La montée en puissance de la mélancolie va de pair avec la résolution de conflits propres à l’accès à la maturité. Il ne s’agit plus ici d’interroger les hypothétiques rêves habitant l’esprit synthétique de la machine, mais de comprendre la nature de son point de vue sur une humanité tour à tour déstabilisante, prometteuse et mortifère. Au perfectionnisme supposé de l’interface robotique se substitue bien vite la faillibilité de l’émotion ou du désir qui permet au lecteur de reprendre sans cesse acte avec sa propre réalité. McEwan inverse ainsi les perspectives attendues pour composer un récit hybride et profond. La confusion des temporalités devient moyen de revenir au contemporain et de prendre conscience du point de bascule que constitue notre époque troublée.

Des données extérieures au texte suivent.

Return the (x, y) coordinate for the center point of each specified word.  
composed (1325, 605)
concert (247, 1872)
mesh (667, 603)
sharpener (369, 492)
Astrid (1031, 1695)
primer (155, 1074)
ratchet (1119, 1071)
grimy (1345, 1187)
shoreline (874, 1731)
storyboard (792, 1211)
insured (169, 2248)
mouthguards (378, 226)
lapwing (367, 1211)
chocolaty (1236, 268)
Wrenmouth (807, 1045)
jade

Si les peines finissent par se résorber, le talent du romancier tient à sa capacité à maintenir tout au long de son récit une tension diffuse, propice au malaise et à la remise en cause. Si déontologie il y a, celle-ci se situe entre les lignes et se propose d’abord comme un outil d’interprétation plutôt que comme une arme de dénonciation. En creusant les paradoxes de l’altérité, Une machine comme moi infuse de la chaleur dans la rigidité des circuits électroniques qui sont devenus notre décor quotidien, et dresse le portrait pertinent d’un temps pas si lointain, si proche pourtant, entre le déjà passé et le non encore advenu. Le présent en somme, ou plutôt : notre présent.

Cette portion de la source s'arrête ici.